The performances that Tunisian-French director Abdellatif Kechiche capture from his two female leads exude such honesty they nearly defy analysis. Adele Exarchopoulos’ Adele and Lea Seydoux as her lover Emma get so seamlessly inside their characters that it’s impossible to see their technique. They really are Adele and Emma (in an unprecedented move, they shared the Palm d’Or with the director) who come together, love, and part ways, summoning up every uncomfortable emotional pit stop along the way. Yet for a film that touches every base of the “boy meets girl” formula (albeit “girl meets girl” here) Blue is the Warmest Color climbs cinematic peaks rarely reached before. Again, it is the telling not the tale that makes all the difference. By collecting the mundane personal details of Adele’s life as well as her revelations, director Kechiche creates one of the most richly-etched character studies in recent film history.
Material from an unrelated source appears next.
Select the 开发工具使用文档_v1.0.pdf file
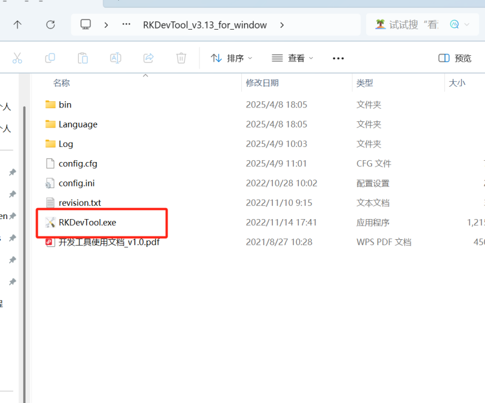The image size is (485, 403). (x=109, y=242)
We meet Adele as she’s rushing to high school in her junior year, just a tad late. She’s a little ruffled, but Adele always seems a little off-balance, unsure of her instincts and often struck dumb by the unexpected. The unexpected comes when she finds herself suddenly hypnotized by a blue-haired butch art student she spots in town. The film is knee-deep in naturalistic rhythms and fly-on-the-wall camerawork, but the first time Adele spots Emma is like Tony and Maria’s meeting in West Side Story; all sounds fade out with only the ringing of a street musician’s steel drums and Adele’s breathing heard as she watches Emma walk past, her arm thrown loosely around another woman. The image of her haunts Adele’s dreams until she finally seeks Emma out at the local lesbian bar.
In so much of the film Adele is seen alone in close-up in the center third of the image’s wide screen, but during sex Adele expands to take up the entire horizontal expanse, as if the sex has strengthened her and made her whole. The film’s sex scenes are what has gotten the most attention and they do carry a taste of reality missing in the choreographed coupling found in most films. There are four extended scenes that portray sex between Adele and Emma, each one like a season in the lifetime of the affair, from the ravenous first time to the more intimate summer of their love to the desperate flailing of the final encounter.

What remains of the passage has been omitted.